Resmi görünce hemen koşup resmi indirmek istedim ama bu resim çok
büyüktü bir türlü çıkmıyordu.
Bunun hangi eşşeğin işi olduğunu iyi
biliyorum. Hemen Jin Ki’yi aramaya koyuldum. Onu okulun arka kısmında
görmemle yakasına yapışmam bir oldu.
Onu iyice tehdit ettikten sonra ordan ayrılmıştım. Tam ayrıldığım sırada Jin Ki beni kolumdan tutup kendine çevirdi.
Burun
burunayız ana neler oluyor bu playboy ve ben burun burunayız ıyyy
iğrenç unniler beni görse özellikle Lizy unni bu salağı öldürür bu flaş
ta beyin nesi ve kim bizi çekiyor ben bizi çekenin…
Geriye bakış son…
Jin Ki sırıtıp kulağıma eğilmişti. Eee asi kız bu sefer ne yapacaksın? Bittin sen beni tehdit etmek ha buna sana kapak olsun.

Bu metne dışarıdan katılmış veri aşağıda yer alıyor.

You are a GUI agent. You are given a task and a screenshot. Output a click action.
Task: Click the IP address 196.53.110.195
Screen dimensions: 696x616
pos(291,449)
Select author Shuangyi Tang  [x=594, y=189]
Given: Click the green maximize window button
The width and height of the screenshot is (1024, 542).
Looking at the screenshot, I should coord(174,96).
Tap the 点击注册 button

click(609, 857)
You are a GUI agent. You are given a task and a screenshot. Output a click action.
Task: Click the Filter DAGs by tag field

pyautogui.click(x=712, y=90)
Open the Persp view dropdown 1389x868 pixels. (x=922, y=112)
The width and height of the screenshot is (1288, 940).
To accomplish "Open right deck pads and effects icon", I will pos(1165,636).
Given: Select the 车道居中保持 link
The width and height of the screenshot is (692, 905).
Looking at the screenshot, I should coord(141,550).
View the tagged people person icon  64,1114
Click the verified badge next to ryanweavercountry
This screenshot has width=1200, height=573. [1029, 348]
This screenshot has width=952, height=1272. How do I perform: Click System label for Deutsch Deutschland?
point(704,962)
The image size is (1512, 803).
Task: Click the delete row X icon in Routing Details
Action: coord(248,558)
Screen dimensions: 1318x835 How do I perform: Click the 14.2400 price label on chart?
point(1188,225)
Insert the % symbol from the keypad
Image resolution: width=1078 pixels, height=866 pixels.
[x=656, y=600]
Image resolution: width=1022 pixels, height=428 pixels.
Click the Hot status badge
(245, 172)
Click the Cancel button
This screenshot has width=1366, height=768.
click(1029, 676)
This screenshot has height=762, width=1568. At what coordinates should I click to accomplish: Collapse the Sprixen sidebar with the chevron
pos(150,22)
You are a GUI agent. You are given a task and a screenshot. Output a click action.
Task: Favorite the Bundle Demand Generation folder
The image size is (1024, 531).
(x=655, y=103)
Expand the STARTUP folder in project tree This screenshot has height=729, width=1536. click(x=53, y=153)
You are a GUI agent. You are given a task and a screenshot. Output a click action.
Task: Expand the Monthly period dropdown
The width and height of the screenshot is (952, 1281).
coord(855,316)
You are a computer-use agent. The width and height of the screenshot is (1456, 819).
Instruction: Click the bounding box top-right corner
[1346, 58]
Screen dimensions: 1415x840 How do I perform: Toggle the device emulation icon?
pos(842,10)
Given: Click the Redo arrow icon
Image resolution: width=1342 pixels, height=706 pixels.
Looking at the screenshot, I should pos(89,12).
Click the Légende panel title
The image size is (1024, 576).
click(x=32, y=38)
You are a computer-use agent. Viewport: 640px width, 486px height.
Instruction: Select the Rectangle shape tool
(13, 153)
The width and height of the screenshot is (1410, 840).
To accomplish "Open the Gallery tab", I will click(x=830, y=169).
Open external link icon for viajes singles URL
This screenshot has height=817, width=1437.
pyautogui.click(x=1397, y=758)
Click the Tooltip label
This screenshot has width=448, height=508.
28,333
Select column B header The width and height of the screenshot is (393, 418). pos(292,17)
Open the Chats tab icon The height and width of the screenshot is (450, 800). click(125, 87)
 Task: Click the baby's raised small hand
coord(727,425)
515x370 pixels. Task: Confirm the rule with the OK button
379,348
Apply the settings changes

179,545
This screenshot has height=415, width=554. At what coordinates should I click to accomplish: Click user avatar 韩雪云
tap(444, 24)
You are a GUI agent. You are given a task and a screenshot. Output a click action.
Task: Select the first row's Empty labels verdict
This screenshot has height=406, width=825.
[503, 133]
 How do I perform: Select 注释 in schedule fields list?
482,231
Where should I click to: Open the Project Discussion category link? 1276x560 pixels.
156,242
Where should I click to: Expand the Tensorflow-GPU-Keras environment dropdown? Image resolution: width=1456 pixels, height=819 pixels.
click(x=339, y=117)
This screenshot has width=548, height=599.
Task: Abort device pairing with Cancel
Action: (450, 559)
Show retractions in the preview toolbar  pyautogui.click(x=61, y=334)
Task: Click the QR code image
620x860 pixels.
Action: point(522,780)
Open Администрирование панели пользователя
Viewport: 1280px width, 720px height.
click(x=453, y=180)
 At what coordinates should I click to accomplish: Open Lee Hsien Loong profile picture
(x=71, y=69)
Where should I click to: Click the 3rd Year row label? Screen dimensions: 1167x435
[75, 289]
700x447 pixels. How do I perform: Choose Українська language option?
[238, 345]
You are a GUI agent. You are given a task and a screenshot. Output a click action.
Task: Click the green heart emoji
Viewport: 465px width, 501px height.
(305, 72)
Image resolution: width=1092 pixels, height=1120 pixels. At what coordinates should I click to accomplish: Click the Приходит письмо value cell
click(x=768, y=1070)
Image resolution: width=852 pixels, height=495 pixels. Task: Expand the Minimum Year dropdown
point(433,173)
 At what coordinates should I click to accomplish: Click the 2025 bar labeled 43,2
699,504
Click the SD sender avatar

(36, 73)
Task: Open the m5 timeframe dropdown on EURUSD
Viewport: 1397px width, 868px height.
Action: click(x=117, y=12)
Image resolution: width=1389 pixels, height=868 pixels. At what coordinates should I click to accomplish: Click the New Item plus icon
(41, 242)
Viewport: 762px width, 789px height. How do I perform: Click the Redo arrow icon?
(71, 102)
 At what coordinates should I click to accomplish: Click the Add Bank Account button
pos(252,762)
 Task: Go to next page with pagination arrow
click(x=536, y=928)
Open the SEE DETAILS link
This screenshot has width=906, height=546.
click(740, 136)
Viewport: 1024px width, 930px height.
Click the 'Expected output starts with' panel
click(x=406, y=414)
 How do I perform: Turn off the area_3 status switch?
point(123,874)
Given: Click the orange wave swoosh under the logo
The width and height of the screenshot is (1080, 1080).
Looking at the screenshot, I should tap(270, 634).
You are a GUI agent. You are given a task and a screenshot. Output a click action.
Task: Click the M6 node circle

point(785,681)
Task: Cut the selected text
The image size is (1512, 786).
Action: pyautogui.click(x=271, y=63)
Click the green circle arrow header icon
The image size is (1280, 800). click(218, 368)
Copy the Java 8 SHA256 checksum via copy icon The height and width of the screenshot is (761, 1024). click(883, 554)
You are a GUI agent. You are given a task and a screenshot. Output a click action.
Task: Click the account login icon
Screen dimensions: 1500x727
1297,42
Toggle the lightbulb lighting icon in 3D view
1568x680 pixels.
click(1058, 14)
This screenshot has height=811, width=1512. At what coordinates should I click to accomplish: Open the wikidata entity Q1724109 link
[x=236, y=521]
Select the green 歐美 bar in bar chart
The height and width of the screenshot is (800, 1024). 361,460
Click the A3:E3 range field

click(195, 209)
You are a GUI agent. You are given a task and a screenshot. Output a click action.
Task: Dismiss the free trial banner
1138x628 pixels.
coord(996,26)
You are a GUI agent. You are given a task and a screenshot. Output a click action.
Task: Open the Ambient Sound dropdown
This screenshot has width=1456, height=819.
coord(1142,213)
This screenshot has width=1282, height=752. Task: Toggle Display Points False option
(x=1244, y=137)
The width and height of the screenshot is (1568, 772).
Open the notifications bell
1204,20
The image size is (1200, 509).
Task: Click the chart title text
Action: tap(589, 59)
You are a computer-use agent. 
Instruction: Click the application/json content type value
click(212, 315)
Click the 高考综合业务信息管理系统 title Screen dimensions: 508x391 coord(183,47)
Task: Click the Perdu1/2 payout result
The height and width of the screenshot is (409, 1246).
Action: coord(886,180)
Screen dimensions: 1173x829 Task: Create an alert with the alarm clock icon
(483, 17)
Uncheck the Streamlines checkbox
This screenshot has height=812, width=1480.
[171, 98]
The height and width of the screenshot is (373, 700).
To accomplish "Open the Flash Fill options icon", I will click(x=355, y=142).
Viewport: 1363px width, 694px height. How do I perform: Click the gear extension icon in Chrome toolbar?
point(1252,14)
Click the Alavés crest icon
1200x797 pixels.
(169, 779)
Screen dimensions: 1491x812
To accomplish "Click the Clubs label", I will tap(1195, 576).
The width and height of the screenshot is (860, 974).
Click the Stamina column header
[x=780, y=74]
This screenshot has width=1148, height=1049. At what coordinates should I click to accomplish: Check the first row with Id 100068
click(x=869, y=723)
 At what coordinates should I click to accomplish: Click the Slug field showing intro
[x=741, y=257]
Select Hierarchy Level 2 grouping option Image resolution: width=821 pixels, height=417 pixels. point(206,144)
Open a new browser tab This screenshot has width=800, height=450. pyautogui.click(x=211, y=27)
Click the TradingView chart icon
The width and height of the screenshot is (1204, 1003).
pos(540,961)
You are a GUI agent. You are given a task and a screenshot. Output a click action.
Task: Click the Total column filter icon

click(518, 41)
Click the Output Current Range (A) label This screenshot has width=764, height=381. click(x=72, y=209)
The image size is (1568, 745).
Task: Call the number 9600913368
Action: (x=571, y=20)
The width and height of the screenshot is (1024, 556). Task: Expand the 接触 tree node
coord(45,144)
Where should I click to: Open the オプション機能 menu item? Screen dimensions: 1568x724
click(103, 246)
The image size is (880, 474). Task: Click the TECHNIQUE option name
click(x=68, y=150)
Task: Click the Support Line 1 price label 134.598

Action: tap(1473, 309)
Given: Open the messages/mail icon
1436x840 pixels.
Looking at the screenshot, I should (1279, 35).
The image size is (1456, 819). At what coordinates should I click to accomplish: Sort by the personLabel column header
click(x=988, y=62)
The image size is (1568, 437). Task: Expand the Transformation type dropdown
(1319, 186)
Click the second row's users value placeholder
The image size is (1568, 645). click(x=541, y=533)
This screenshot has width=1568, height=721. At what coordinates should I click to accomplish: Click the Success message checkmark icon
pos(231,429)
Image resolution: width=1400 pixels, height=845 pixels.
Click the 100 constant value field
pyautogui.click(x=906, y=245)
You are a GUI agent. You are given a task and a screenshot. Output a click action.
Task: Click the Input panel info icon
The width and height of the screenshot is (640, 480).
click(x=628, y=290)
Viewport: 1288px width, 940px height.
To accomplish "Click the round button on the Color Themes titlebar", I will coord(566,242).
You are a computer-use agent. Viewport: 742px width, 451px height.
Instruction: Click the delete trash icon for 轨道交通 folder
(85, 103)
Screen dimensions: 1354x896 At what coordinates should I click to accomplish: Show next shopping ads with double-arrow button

Bu çocuğu öldüreceğim sen iyi dayak istiyorsun efendi efendi…
Ben
renkten renge girince sırıtıp arkasını döndüğü gibi gitmeye
kalkışıyordu ki. Ani bir hareketle ona vurdum tam yere düştüğü anda
sanki ayaklarıma kapandığı gibi göründüğü sırada flaşşşşşşşş…
Bu sefer ben kulağına eğilip sırıttım.
---Ee Jin Ki bey sen mi benimle dalga geçersin bittin sen?
Artık
Jin Ki renkten renge giriyordu. Ah bu renkler ona çok yakışıyordu. Bu
halleriyle onu magazin dergilerinde gören kızlar onun yüzüne bir daha
bakmazlardı. Ohhh canıma değsin diyip gittim.
Unnilerimin yanına
gidince hemen onlara sarılıp kahkaha attık. Hep birlikte sınıflarımıza
yürüdük. Tabi ben küçük olduğum için onlarla ayrıldım. Onlar kendi
sınıflarına giderken ben boynu bükük küçük emrah misali sınıfıma
ilerliyordum.
Sınıfa girince herkes bana bakıp kıkır kıkır
gülüyordu. Herkese sinirli sinirli bakıp sırama geçtim. Öğretmenin
sınıfa gelmesiyle herkes susmuştu.
Hoca benim yanıma gelip elini
omzuma attı. Birden tüylerim diken diken oldu. Kendimi dikenlerin
üstünde hissediyorum… İyice batmadan bu kadın konuşsa ne güzel olur.
Herkes
Ha Bin ve grubumunu yıl sonu gösterisinde dinledi. Evet arkadaşınız
kötü bir olay yaşadı ama bu onların güzel performanslarını gölgede
bırakmadı. Kore’nin büyük şirket sahiplerinden biri bu grupla çalışmak
istiyor.
--Bu kadın ne diyor. Kore mi? Çalışmak mı? Ah biri bana bir tokat atsın yada çimciklesin. Yada biri beni uyandırsın.
Donmuş
durumdayım hoca bana bakınca korktu her halde yüzüme su fışkırtıyor. Ah
bu kadın deli ya bu soğuk günde buz gibi su atılır mı?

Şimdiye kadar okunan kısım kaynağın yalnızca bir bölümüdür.